Cães perigosos

Ataques de cães perigosos aumentam em 2018

Ataques de cães perigosos aumentam em 2018

O número de ataques de cães perigosos aumentou em 2018, com um total de 1 359 participações registadas. De acordo com a notícia avançada pelo Jornal de Notícias, por detrás da tendência pode estar a sobrelotação dos canis municipais, que tem levado a um aumento das matilhas nas ruas.

Ricardo Lobo, membro da direção da Associação Nacional de Médicos Veterinários (ANVETEM), ouvido pelo jornal, acredita que a sobrelotação dos canis associada à proibição do abate de animais tem feito aumentar as matilhas nas ruas e, por consequência, o número de ataques contra humanos.

Para além disso, defende que as campanhas de adoção, que se têm intensificado nos últimos anos, podem ser parte do problema. “Assistimos a um autêntico impingir de animais de estimação sem que se tenha em conta se os detentores têm capacidade para lidar com certas raças e certos cães de porte médio ou grande”, afirma.

Desde que foi aprovada a lei que regulamenta a detenção e criação de cães perigosos, em 2013, estes animais são obrigados a frequentar treinos com treinadores certificados e os donos têm de assistir a formações junto das autoridades.

Em 2019, o número de ataques segue a mesma tendência de 2018, com 282 registos só no primeiro trimestre do ano.

Segundo o Decreto-Lei n.º 315/2009 de 29 de outubro, é considerado perigoso um cão que “tenha mordido, atacado ou ofendido o corpo ou a saúde de uma pessoa”; que “tenha ferido gravemente ou morto um outro animal, fora da esfera de bens imóveis que constituem a propriedade do seu detentor”; “tenha sido declarado, voluntariamente, pelo seu detentor, à junta de freguesia da sua área de residência, que tem um carácter e comportamento agressivos”; ou “tenha sido considerado pela autoridade competente como um risco para a segurança de pessoas ou animais, devido ao seu comportamento agressivo ou especificidade fisiológica.”

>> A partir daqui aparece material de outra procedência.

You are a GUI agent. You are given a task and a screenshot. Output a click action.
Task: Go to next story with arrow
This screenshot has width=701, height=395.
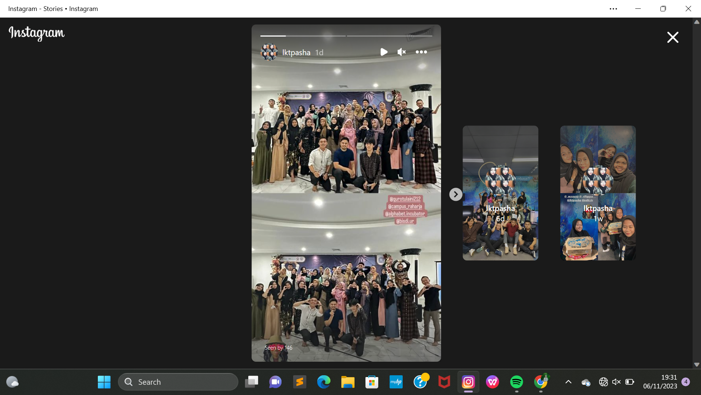tap(456, 194)
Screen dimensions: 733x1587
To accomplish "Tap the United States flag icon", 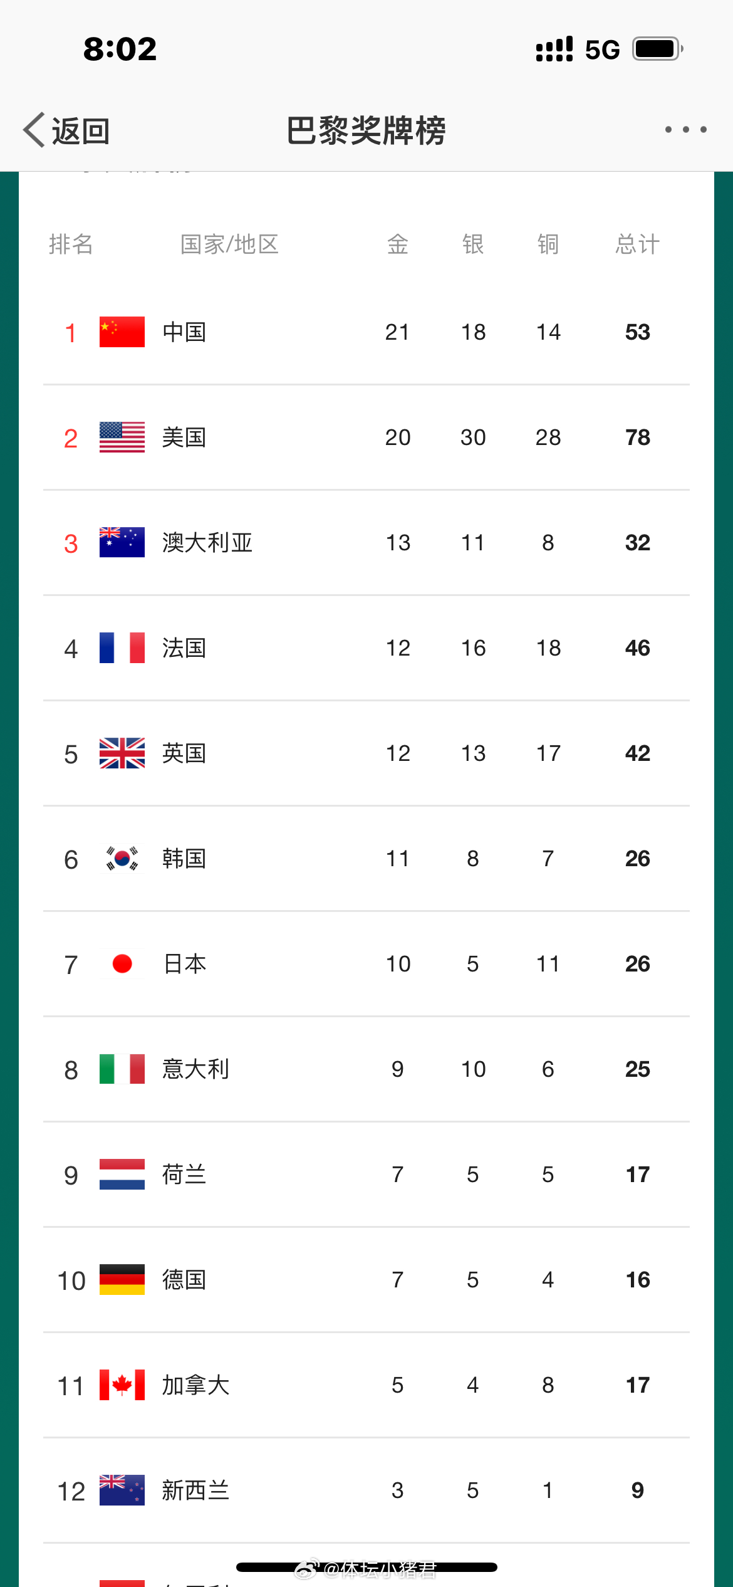I will click(122, 437).
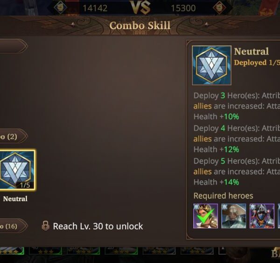Click the blue fist power icon

(60, 7)
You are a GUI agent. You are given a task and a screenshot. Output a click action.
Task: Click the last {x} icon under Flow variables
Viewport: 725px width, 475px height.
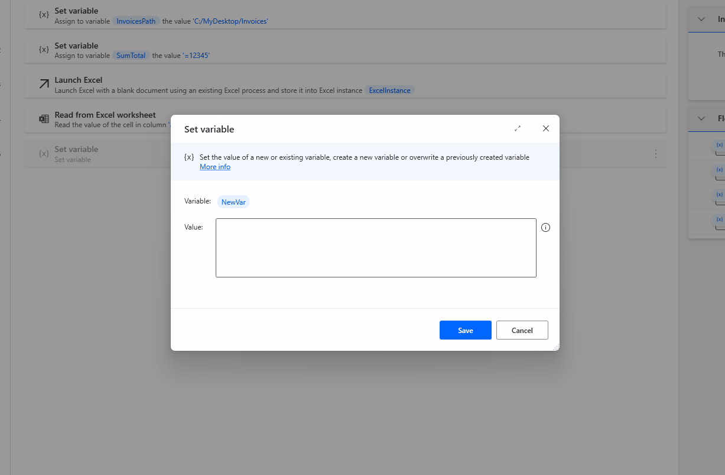click(x=719, y=219)
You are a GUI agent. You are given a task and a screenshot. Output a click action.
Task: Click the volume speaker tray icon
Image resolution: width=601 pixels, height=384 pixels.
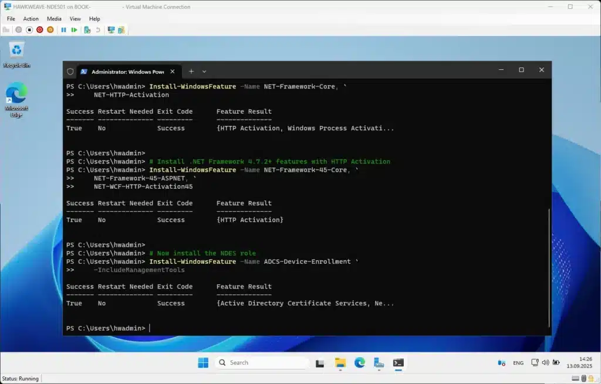(x=545, y=363)
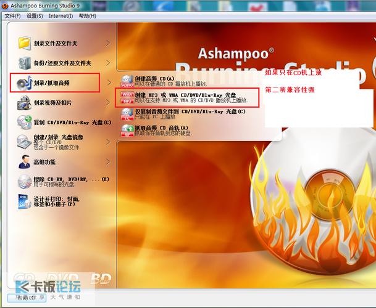Screen dimensions: 376x308
Task: Expand the arrow next to 刻录文件及文件夹
Action: [108, 43]
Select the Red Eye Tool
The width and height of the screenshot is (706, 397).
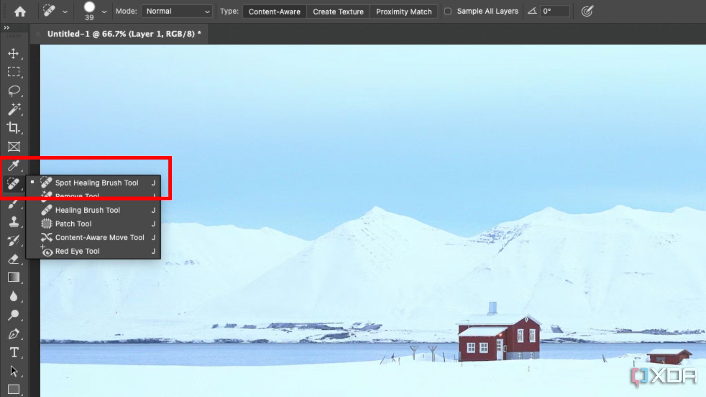(x=77, y=251)
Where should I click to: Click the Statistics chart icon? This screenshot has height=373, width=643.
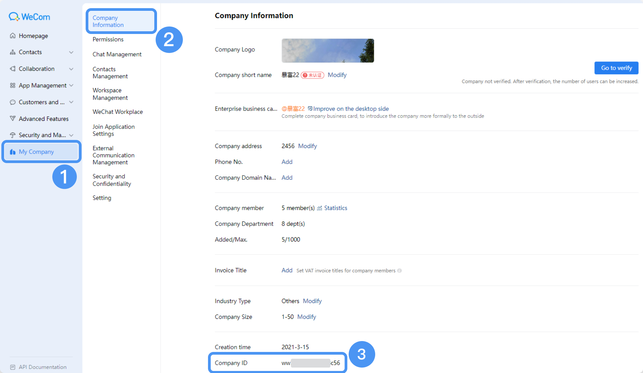[319, 208]
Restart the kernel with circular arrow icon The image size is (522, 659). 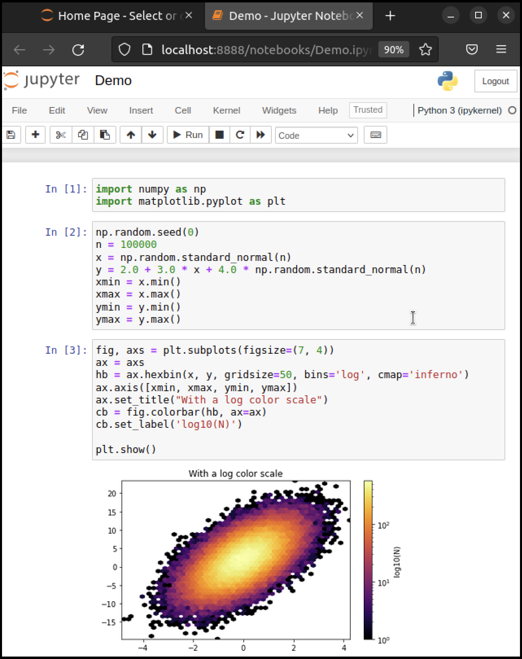click(240, 135)
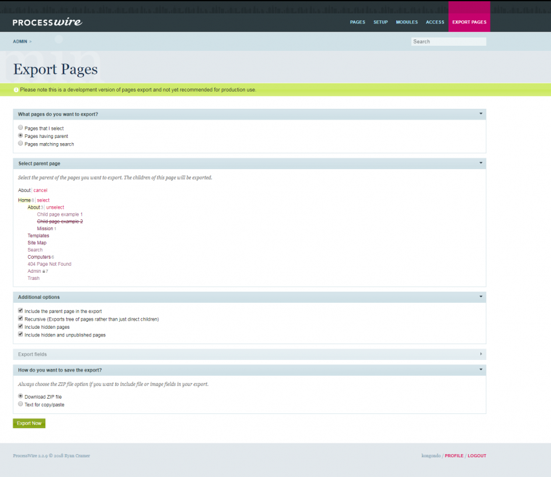Choose the "Pages matching search" radio button
This screenshot has height=477, width=551.
coord(20,144)
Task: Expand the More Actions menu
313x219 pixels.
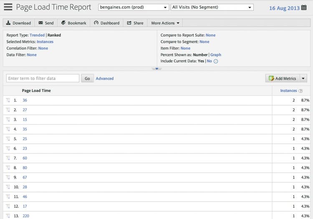Action: [x=165, y=23]
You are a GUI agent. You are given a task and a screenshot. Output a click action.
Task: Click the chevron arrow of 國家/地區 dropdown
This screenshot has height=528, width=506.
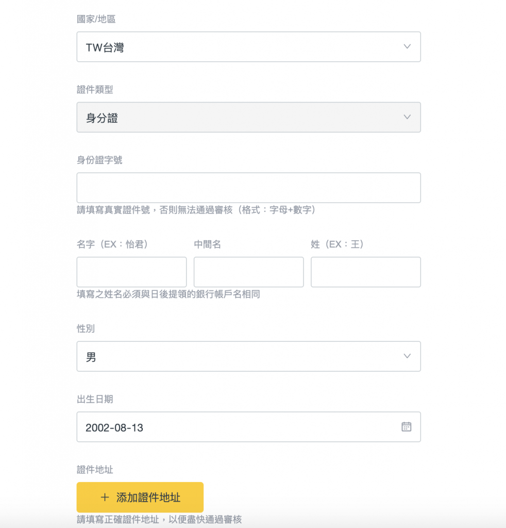[407, 46]
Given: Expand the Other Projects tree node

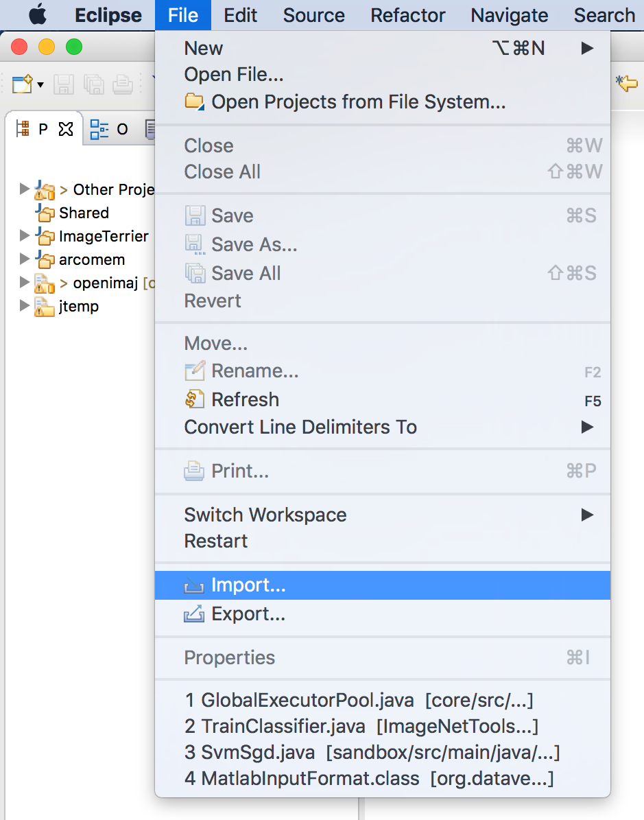Looking at the screenshot, I should point(25,189).
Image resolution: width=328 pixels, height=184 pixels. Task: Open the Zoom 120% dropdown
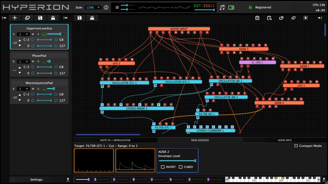[x=93, y=7]
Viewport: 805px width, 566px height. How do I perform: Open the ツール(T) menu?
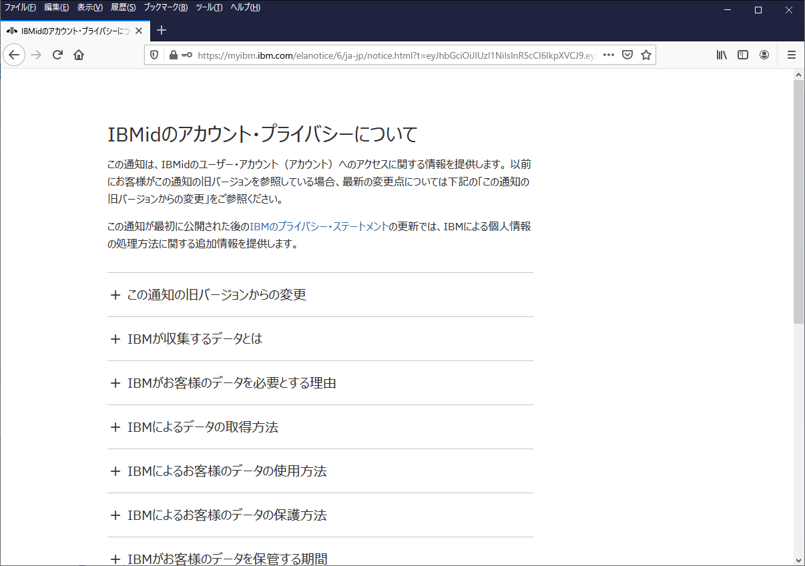pyautogui.click(x=209, y=7)
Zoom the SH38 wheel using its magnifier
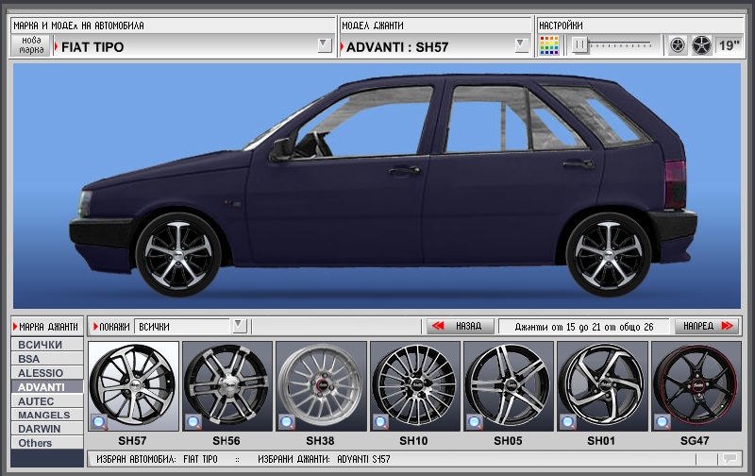755x476 pixels. pos(287,421)
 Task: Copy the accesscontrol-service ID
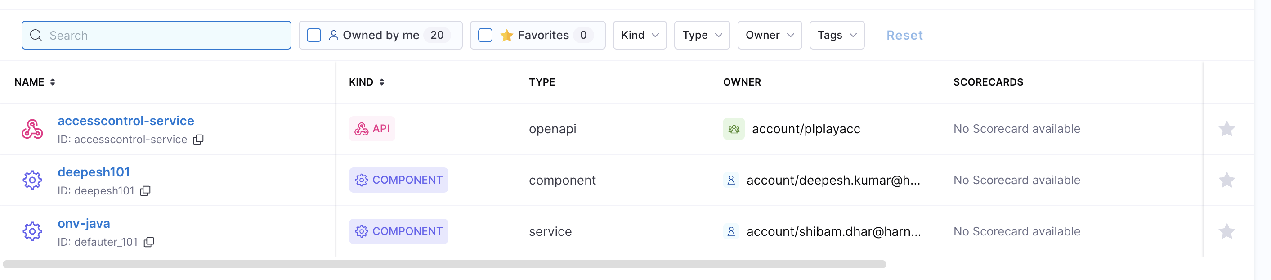(x=198, y=140)
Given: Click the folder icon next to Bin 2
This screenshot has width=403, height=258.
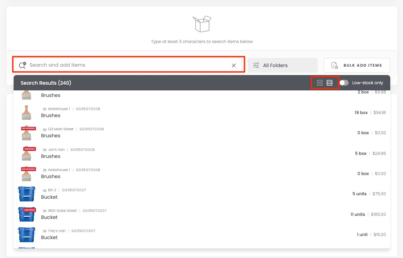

Por outro lado, é considerado potencialmente perigoso “qualquer animal que, devido às características da espécie, ao comportamento agressivo, ao tamanho ou à potência de mandíbula, possa causar lesão ou morte a pessoas ou outros animais, nomeadamente os cães pertencentes às raças previamente definidas como potencialmente perigosas, (…) bem como os cruzamentos de primeira geração destas, os cruzamentos destas entre si ou cruzamentos destas com outras raças, obtendo assim uma tipologia semelhante a algumas das raças referidas (…)”.